Crime and Courts
Chief investigative reporter Jonathan Dienst on crime, corruption and terrorism.

Hofstra Student Sues After Allegedly Being Denied Entry to ROTC Program Over Turban, Beard

A Hofstra University student from New York City is suing after he says he was barred from joining the Army Reserve Training Corps program on campus because of the long hair, beard and turban he keeps for his religion. 

Iknoor Singh, a sophomore at the school in Hempstead, has been attempting to enlist in the ROTC program since his freshman year, according to the lawsuit filed on his behalf by the American Civil Liberties Union and the United Sikhs organization.

But he was told he couldn't enlist unless he cut his hair, shaved his beard and removed his turban, which goes against Singh's beliefs as a Sikh.

The student tried to appeal several times only to be turned down because, ROTC officials told him, it "would have an adverse impact on the Army's readiness, unit cohesion, standards, health, safety, or discipline," the lawsuit states.

"Mr.

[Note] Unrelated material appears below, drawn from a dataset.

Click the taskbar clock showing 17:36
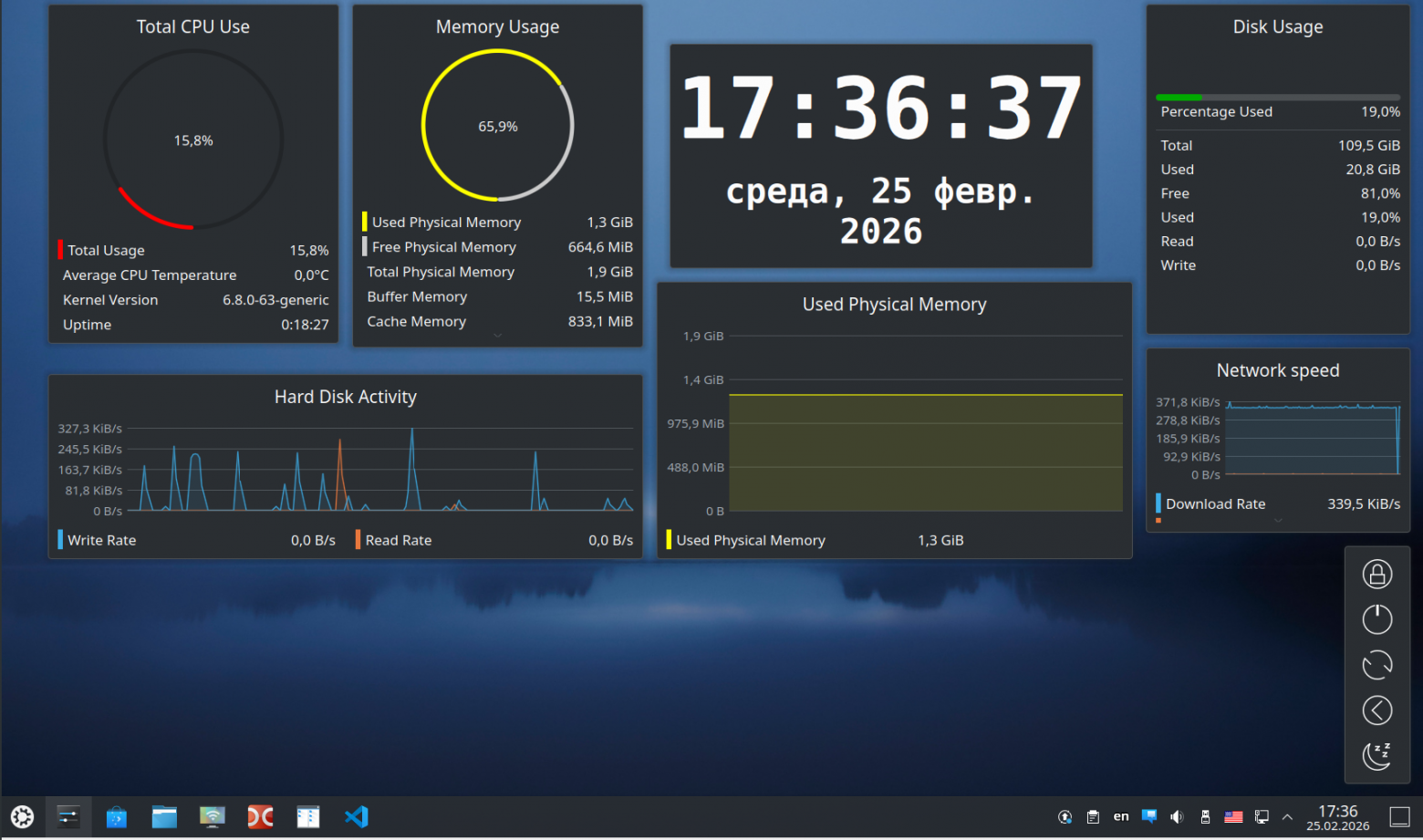This screenshot has width=1423, height=840. click(1337, 817)
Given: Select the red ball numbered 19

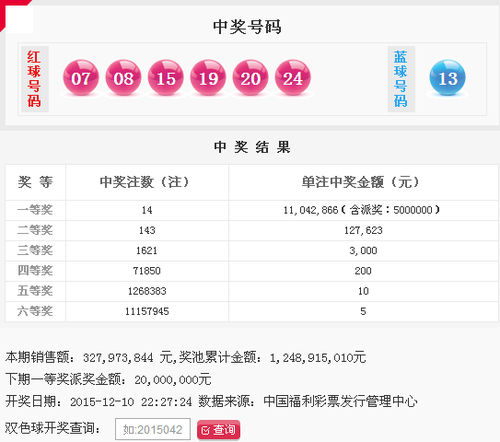Looking at the screenshot, I should click(x=208, y=78).
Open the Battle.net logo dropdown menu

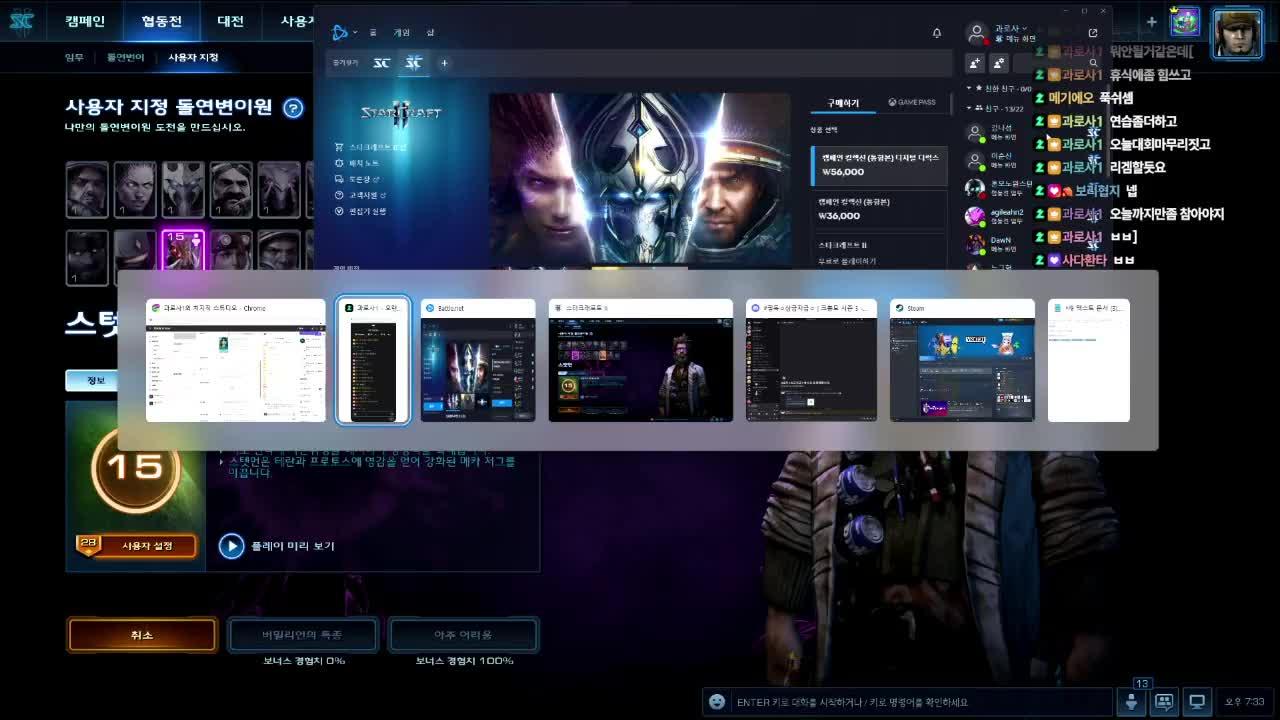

Singh is now left with an untenable choice: Enlist as an ROTC Cadet and abandon the sacred religious practices that he has followed his entire life, or forfeit his dreams of joining ROTC -- along with the many benefits of enlistment in the program, which is the largest officer commissioning source in the military," the lawsuit states.

Singh told NBC 4 New York Thursday, "Once a Sikh gets rid of his hair and his beard, it's in direct violation of his faith. You lose what God has given to you." 

Hofstra University said in a statement that Singh is currently enrolled in the ROTC class though not as a "full Cadet," and that he is receiving leadership training "to the extent that the U.S. Army has allowed."

"Hofstra University entirely supports Mr. Singh's ambitions to serve his country," the statement continued. "We very much hope that the Army will permit us to enroll Mr. Singh in the program as a full Cadet.".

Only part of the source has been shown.